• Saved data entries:
◆ ◆ ◆ ◆ ◆

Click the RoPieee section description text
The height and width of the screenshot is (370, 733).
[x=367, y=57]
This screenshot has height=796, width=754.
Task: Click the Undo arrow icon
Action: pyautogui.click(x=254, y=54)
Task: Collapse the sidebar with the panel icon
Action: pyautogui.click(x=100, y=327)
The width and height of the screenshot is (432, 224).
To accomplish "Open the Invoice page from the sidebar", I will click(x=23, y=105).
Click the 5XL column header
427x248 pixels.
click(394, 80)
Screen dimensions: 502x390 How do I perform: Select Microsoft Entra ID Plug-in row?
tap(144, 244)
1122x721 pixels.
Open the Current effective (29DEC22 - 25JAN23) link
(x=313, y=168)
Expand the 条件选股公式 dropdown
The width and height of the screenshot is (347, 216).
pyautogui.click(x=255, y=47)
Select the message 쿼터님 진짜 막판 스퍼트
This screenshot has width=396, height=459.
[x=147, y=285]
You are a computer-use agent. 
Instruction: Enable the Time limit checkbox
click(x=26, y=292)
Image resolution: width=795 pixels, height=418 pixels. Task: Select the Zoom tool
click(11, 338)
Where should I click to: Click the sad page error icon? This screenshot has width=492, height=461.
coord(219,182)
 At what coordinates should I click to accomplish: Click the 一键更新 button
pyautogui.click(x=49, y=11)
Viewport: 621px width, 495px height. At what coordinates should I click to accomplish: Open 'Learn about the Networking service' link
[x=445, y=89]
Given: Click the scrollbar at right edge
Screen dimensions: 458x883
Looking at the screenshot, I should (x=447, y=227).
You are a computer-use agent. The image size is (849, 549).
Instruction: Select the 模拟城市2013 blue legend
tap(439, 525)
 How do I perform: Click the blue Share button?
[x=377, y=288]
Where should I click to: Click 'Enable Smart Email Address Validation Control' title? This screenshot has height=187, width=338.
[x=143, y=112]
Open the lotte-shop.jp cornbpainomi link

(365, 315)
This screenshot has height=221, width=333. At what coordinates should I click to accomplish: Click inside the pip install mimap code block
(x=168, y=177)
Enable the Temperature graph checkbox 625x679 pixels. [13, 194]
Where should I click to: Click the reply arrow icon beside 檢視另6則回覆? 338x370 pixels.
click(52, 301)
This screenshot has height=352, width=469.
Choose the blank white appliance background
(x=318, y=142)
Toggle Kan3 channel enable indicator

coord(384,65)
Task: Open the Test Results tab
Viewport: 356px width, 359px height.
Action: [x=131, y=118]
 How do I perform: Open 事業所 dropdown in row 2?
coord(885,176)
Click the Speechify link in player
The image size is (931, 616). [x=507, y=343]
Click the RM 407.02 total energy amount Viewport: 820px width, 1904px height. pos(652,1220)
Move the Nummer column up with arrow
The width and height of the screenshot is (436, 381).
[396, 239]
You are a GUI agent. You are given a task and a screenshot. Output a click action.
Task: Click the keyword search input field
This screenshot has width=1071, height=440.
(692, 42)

◆ ◆ ◆ ◆ ◆

• Brief: Output the lines above between the one holding "427x248 pixels." and the one holding "Expand the 条件选股公式 dropdown", inclusive, with nothing before or after them.

• Written response:
427x248 pixels.
click(394, 80)
Screen dimensions: 502x390 How do I perform: Select Microsoft Entra ID Plug-in row?
tap(144, 244)
1122x721 pixels.
Open the Current effective (29DEC22 - 25JAN23) link
(x=313, y=168)
Expand the 条件选股公式 dropdown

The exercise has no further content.